# PROMPT:
"Psykisk helse (513, 2073)" appears in one line of the listing below; retype that line and every later line exactly, stopping at the end, and nothing else.

# MATERIAL TO PROCESS:
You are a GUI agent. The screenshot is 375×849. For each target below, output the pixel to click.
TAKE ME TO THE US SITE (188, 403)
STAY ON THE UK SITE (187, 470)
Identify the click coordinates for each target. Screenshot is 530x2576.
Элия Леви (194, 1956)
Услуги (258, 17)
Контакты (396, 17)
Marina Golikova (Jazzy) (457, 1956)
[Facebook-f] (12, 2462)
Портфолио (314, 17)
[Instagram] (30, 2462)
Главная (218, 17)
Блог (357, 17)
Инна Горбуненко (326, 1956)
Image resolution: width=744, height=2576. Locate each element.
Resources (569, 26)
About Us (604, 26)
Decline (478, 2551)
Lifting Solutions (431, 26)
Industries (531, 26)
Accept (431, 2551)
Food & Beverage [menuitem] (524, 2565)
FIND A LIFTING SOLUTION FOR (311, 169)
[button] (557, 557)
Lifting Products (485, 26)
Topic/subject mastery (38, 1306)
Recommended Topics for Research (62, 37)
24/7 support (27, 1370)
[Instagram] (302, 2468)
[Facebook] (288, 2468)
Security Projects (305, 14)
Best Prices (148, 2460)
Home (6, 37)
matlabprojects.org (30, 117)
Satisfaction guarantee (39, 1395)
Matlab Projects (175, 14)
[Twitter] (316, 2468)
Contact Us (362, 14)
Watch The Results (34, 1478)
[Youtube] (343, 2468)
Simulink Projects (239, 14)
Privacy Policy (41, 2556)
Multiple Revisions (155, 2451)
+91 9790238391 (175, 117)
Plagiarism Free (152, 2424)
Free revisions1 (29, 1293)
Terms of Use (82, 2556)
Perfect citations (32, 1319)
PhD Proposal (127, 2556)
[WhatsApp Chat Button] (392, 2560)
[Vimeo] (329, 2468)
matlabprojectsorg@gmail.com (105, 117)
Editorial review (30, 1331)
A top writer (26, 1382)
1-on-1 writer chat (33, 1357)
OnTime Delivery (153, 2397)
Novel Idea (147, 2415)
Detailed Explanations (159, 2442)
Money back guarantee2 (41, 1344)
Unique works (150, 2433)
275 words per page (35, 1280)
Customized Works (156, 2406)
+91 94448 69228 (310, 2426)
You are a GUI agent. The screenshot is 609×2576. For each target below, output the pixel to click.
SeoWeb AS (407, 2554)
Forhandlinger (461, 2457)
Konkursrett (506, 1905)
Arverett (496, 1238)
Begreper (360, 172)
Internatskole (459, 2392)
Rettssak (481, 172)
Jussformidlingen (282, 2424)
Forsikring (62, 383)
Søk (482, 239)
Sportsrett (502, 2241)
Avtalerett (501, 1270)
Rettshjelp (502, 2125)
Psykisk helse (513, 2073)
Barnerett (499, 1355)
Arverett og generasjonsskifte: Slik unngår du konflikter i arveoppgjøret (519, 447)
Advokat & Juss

# WRITTEN ANSWER:
Psykisk helse (513, 2073)
Barnerett (499, 1355)
Arverett og generasjonsskifte: Slik unngår du konflikter i arveoppgjøret (519, 447)
Advokat & Juss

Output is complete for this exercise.